**Fragmento para leer**
______________________________
Olavarría está partida: la bala que atravesó a Jorge Ortega enfrentó a civiles y policías. Ayer al mediodía, el sargento Coria volvió a su casa. El juez de Garantías Villamarín había firmado, se presume que luego de una larga noche de negociación con la cúpula de la fuerza, la liberación al considerar que no existía riesgo de fuga. La familia de la víctima se enteró por los diarios. Asomaba un bando ganador.

Jorge Ortega era para los conocidos apenas "Tito". Tenía 33 años y un empleo estable en Ferrosur, la empresa con la concesión del transporte de cargas del ex Ferrocarril Roca, como encargado de la entalladora de los durmientes. Desde muy joven había formado una familia con Yesica y entre los dos de alguna forma se las arreglaron para comprar una casa, un auto y mantener a las dos nenas más grandes y a los varones más chicos.

Pero todo empezó a estropearse en marzo. Tito tomó los ahorros de varios meses y los gastó en una moto de mediana cilindrada. A la mujer le dijo que la usaría como flete para ganar unos pesos extras y también para ir hasta el trabajo, así ella podría quedarse con el auto para moverse con sus hijos. Yesica ahora lo ve como un acto de inconsciencia pura, pero aquel día fue imposible resistirse a los ruegos de la más grande y terminaron prestándole la moto para que la probara en la calle.

La chica no llegó a la esquina cuando ya se la habían robado. Después del reparto de culpas, los padres fueron hasta la comisaría primera y radicaron la denuncia. Incluso, aportaron las fisonomías y los apodos de los que ellos creían sospechosos. La moto nunca apareció pero la fachada de la casa de los Ortega fue baleada (la mujer asegura que por los mismos ladrones), con el fin de amedrentarlos y obligarlos a desistir de las delaciones.

Empujada por el pánico, la familia se mudó a un terreno que les cedió un pariente, pero en plena remodelación, la municipalidad les frenó la obra y perdieron, otra vez, todo lo invertido.

La pareja se endeudó todavía más para juntar el depósito del alquiler de una casa. En paralelo, las energías de Tito iban en baja y ni siquiera los dos miligramos de Clonazepam, uno a la mañana y otro a la noche, recetados por el psiquiatra lograron impedir la caída.

El lunes 11 de noviembre Tito no pudo levantarse de la cama. La mujer llamó al trabajo y fabuló una excusa creíble para justificar la ausencia. Después se ocupó de levantarle el ánimo. El fracaso fue categórico.
______________________________
**Material proporcionado**
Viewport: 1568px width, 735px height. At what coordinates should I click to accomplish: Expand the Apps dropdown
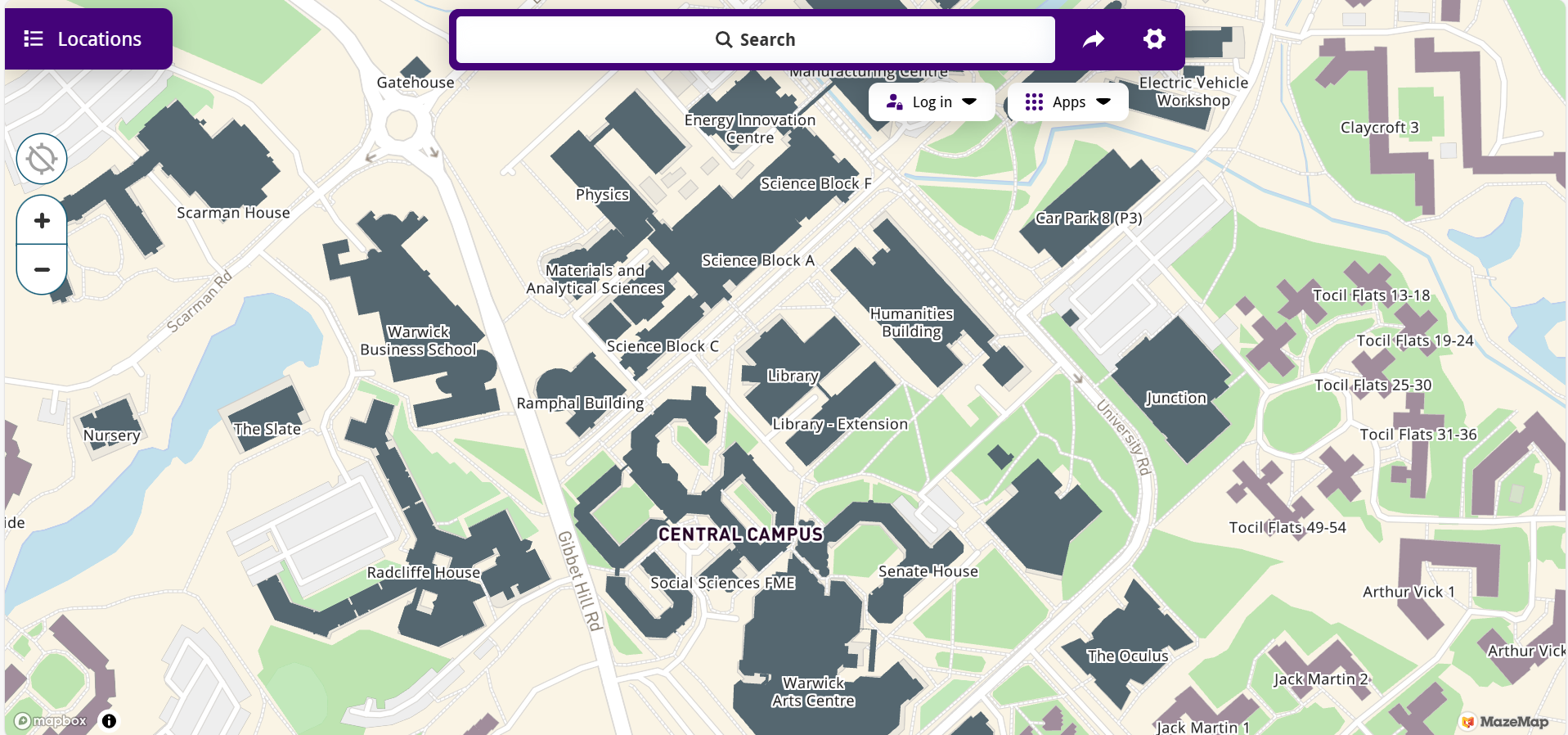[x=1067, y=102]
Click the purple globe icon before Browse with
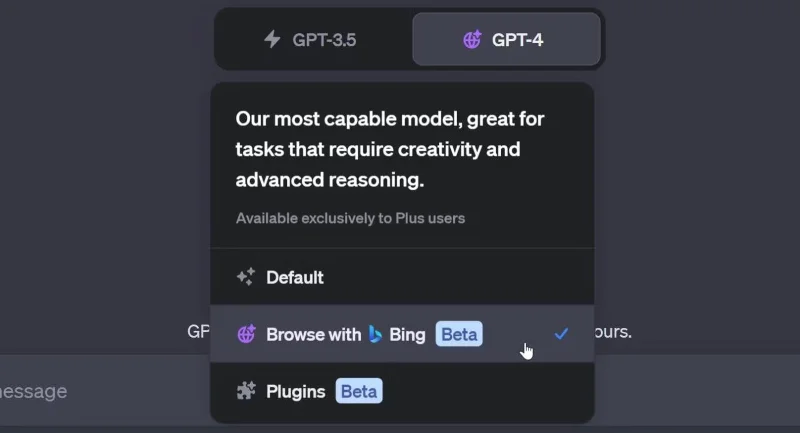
______________________________
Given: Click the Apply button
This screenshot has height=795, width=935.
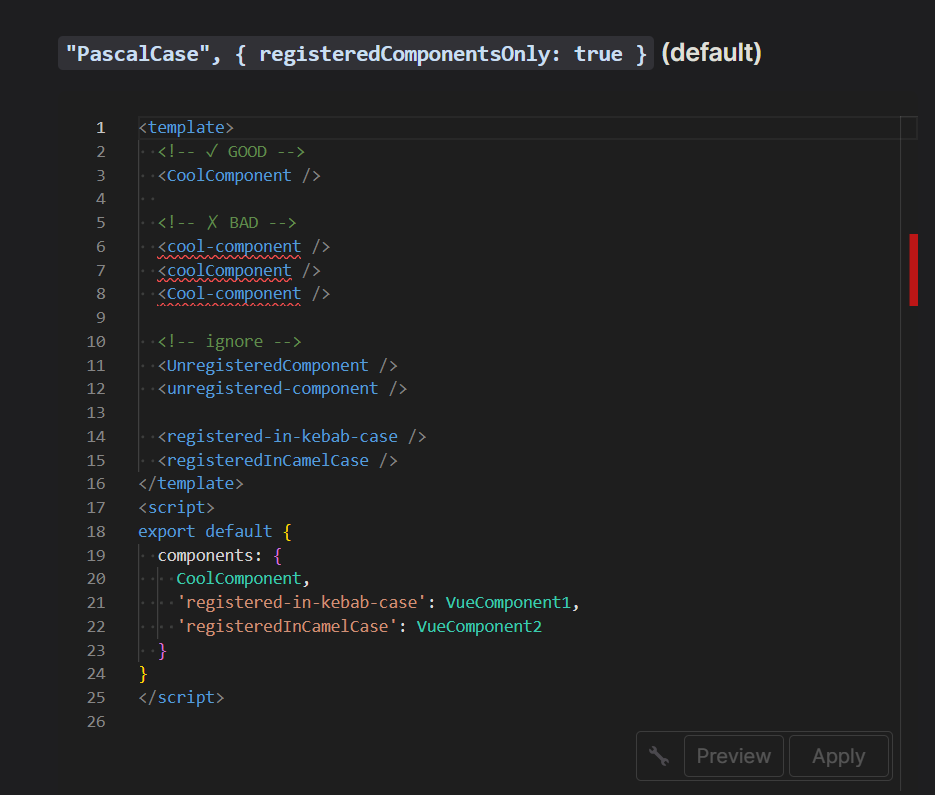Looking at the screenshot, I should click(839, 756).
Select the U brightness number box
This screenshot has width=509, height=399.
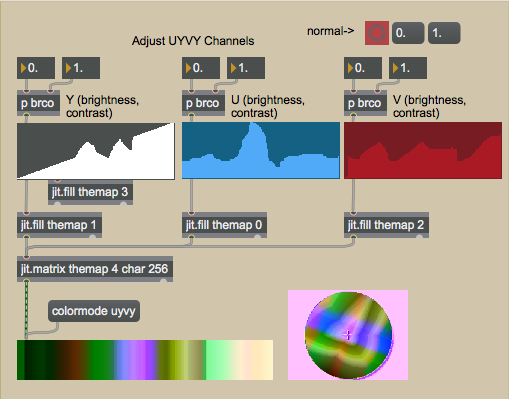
______________________________
**Ejercicios para resolver**
a. Según la crónica sobre Jorge Ortega, ¿en qué empresa trabajaba él?
b. Prosigue la crónica sobre Jorge Ortega a partir de su última oración.

**Respuestas del ejercicio**
a. En Ferrosur, la empresa con la concesión del transporte de cargas del ex Ferrocarril Roca.

b.
"Él me decía –recuerda Yesica– que nos íbamos a quedar en la calle porque no teníamos para pagar el alquiler. Me repetía que no quería vivir más así, que ya no lo soportaba."

Sin esperanzas, a las cinco de la tarde Tito se subió al Ford Fiesta que aún les quedaba y con Yesica fueron hasta el barrio Isaura, donde el dueño de una casa en venta les aceptaba el auto en parte de pago. A Tito lo desconsoló escuchar que la propiedad valía 85 mil pesos. El regreso fue más amargo. En la avenida Pringles se detuvieron a la altura de un almacén. Se bajaron a fumar porque no tenían la costumbre de hacerlo arriba del auto.

Tito volvió a repetir sus ganas de entregarse aunque algo había cambiado en su mirada. Le dio la billetera y las llaves del Ford a su mujer y caminó en dirección al arroyo. Después de dudar, Yesica lo siguió. Cuando lo alcanzó le tomó la mano y le pidió que aguantara un poco más, que no era la primera vez que las cosas marchaban mal y que siempre había tiempo para un milagro. Ver a su marido empuñar la pistola calibre 22 le quitó el coraje de insistir.

"Andate porque me cago limpiando adelante tuyo. Andate con los nenes", mandó él. Yesica llamó a la policía y también al suegro. En pocos minutos la zona estaba acordonaba. A Tito lo encontraron sentado muy cerca de la calle 118, con la vista fija en el agua calma y el arma entre las piernas. Se sabe que Coria no estaba a más de cinco metros de Tito y que el disparo entró por el abdomen, agujereó el riñón y salió por la zona lumbar. Lo que todavía nadie pudo explicar es el motivo.

"Yo los llamé –dice la viuda– para que me ayudaran y me lo terminaron matando. Es al día de hoy que todavía me da vergüenza mirar a mis hijos a la cara porque siento la culpa de haberles quitado al padre".